Catatan : Darmawan Masri

Juliyan (Foto : Zakir)
Juliyan (Foto : Zakir)

Berburu batu mulia jenis Giok sungai-sungai (wih-Gayo:red) pedalaman hutan Linge memang menarik diikuti. Selama beberapa bulan terakhir, masyarakat di kawasan ini memang dikejutkan dengan sebuah fenomena menarik yang dapat menghasilkan pundi-pundi Rupiah.
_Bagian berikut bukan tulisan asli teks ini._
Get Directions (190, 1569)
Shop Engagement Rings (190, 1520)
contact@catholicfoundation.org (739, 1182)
Tak hanya masyarakat setempat saja yang demam memburunya, masyarakat, kolektor dan pembeli batu ini juga berbondong-bondong memasuki kawasan hutan Linge, sebagian mereka datang dari luar daerah bahkan dari luar negeri.

Berawal ditemukannya sebuah bongkahan batu besar di “Wih ni Ukem” seputaran sungai Lumut Kecamatan Linge Kabupaten Aceh Tengah yang berwana hijau oleh masyarakat setempat, Giok pun mulai diburu oleh pecinta seni batu mulia ini.
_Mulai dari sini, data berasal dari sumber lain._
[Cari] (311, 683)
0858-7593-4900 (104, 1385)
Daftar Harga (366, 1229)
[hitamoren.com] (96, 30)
Saat ini hampir semua kampung di wilayah Kecamatan Linge masyarakatnya berburu Giok, dan menjadikannya sebagai sumber pencaharian baru. Cara mereka berburu Giok pun bermacam-macam.

Seperti yang diceritakan seorang warga Kampung Linge, Juliyan kepada LintasGayo.co beberapa waktu lalu, para pemburu Giok baik masyarakat setempat dan laiinya rela menempuh perjalanan berhari-hari ketengah hutan. Dan saat ini menurut pengamatannya sekitar lebih dari 100 orang masuk ke kedalaman hutan Linge setiap hari.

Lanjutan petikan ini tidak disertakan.